Ignoring Torture

We know how the right-wing blogosphere did their best to turn away from, deny, ignore or minimize the introduction of torture as an interrogation technique by president Bush. We also know that John Kerry focus-grouped the issue and decided not to challenge the president on it once during the campaign. But Eric Umansky shows how the press played its part too. His full report is here. One of the more gripping nuggets is the New York Times breaking the story of the premeditated military torture-murder of an Afghan detainee, by hanging him from a cell ceiling and beating his legs until, according to a military medical examiner, they had "basically been pulpified." The NYT had the Carlotta Gall story first. Foreign editor Roger Cohen lobbied frantically for it to be on Page One, but it ended up buried in the paper. This was long before Abu Ghraib and showed that the torture policy long predated that scandal - and caused it. Money quote:

Carlotta's piece was 'the real deal,' he told me. 'It referred to a homicide. Detainees had been killed in custody. I mean, you can’t get much clearer than that. I pitched it, I don't know, four times at page-one meetings, with increasing urgency and frustration. I laid awake at night over this story. And I don't fully understand to this day what happened. It was a really scarring thing. My single greatest frustration as foreign editor was my inability to get that story on page one.'

Fear and denial. It is indeed hard to believe that a president could have set in train a policy that would end in U.S. troops believing they could treat any captives like animals. But those were the limits they were operating under. And the man responsible is still president, his torture-implementer, Don Rumsfeld, is still secretary of defense, and the man who helped provide the legal cover is now attorney-general.

> [INFORMATION PROVIDED]

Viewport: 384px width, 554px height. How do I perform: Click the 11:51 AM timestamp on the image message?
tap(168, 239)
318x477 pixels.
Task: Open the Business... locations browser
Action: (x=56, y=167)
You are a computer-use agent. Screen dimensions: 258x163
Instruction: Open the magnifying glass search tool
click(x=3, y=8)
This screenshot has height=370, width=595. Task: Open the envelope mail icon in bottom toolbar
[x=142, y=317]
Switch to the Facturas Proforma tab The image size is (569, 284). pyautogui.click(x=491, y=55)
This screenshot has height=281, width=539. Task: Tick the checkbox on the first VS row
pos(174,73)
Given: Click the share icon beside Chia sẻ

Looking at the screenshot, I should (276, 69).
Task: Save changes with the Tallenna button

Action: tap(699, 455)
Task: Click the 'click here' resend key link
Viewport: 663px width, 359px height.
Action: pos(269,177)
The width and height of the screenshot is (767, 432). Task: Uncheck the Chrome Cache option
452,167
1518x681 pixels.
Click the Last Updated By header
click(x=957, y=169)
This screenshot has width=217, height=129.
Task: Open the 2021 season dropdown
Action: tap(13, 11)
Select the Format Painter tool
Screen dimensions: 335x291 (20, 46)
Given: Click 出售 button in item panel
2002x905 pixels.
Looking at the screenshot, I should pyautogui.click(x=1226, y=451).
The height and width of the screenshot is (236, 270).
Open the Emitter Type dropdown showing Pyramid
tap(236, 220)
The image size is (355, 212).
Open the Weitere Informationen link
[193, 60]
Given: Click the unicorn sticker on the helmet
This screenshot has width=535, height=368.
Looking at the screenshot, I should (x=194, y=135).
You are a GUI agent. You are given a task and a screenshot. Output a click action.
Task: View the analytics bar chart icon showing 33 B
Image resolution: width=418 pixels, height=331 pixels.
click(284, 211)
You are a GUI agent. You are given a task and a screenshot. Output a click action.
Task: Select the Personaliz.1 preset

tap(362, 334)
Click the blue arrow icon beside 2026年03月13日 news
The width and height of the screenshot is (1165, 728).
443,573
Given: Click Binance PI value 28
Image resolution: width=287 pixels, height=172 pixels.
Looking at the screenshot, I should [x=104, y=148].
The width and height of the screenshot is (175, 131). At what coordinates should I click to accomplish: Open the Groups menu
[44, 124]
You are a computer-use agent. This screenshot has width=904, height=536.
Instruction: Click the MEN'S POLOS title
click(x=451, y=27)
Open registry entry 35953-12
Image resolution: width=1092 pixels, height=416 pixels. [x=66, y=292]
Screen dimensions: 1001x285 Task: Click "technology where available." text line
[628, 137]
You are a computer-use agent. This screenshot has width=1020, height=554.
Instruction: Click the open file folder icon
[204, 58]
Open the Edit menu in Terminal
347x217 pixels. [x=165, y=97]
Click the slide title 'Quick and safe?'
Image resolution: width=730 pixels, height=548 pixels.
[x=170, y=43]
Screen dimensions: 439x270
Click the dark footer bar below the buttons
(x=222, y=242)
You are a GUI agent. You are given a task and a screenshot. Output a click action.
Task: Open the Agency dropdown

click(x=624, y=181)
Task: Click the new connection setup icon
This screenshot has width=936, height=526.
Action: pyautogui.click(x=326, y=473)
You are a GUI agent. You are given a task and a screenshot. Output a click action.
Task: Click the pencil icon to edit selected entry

> [WORK TO COMPLETE]
In the text on press coverage of torture, whose story reported the military torture-murder of an Afghan detainee? These records were drawn from a different source than the text.

> [TASK SOLUTION]
Carlotta Gall's.